How Google discovers pages (crawling) in SEO Fundamentals - Performance & Efficiency
When Google finds new web pages, it uses a process called crawling. Understanding how long this takes helps us see how quickly new content appears in search results.
We want to know how the time to discover pages grows as the number of pages increases.
Analyze the time complexity of this simplified crawling process.
// Start with a list of known URLs
queue = [seed_url]
visited = set()
while queue: # corrected syntax
current_url = queue.pop()
if current_url not in visited:
visited.add(current_url)
links = extract_links(current_url)
for link in links:
if link not in visited:
queue.append(link)
This code visits pages, extracts links, and adds new pages to visit until all reachable pages are found.
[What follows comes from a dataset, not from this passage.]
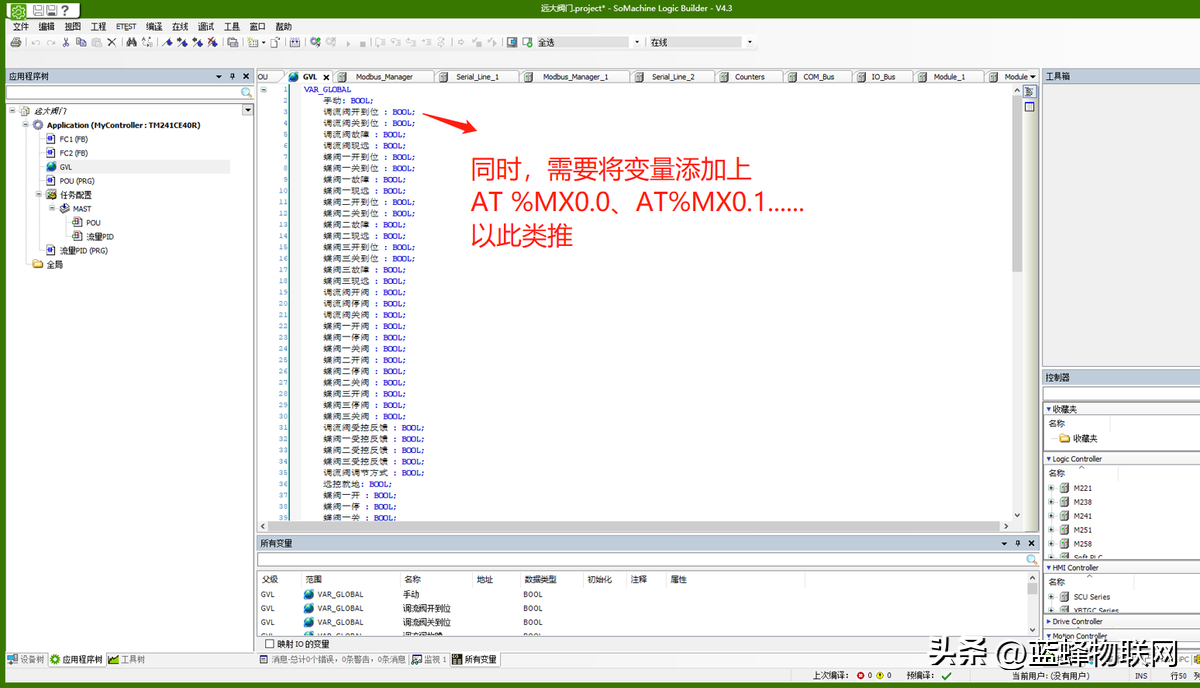
Task: Pin the application tree panel
Action: coord(232,76)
Look at what repeats as the crawler runs:
- Primary operation: Visiting each page and extracting its links.
- How many times: Once for each unique page found.
As the number of pages grows, the crawler visits more pages and extracts more links.
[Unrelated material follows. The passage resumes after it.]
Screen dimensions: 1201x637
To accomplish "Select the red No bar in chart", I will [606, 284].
| Input Size (n) | Approx. Operations |
|---|---|
| 10 | About 10 page visits and link checks |
| 100 | About 100 page visits and link checks |
| 1000 | About 1000 page visits and link checks |
Pattern observation: The work grows roughly in direct proportion to the number of pages found.
Time Complexity: O(n)
This means the time to crawl grows linearly with the number of pages discovered.
[X] Wrong: "Crawling time grows much faster because every page links to every other page."
[OK] Correct: In reality, each page is visited once, so the crawler does not repeatedly visit the same pages, keeping growth linear.
Understanding how crawling scales helps you think about real systems that handle lots of data efficiently. This skill shows you can reason about processes that grow with input size.
"What if the crawler revisited pages multiple times instead of tracking visited ones? How would the time complexity change?"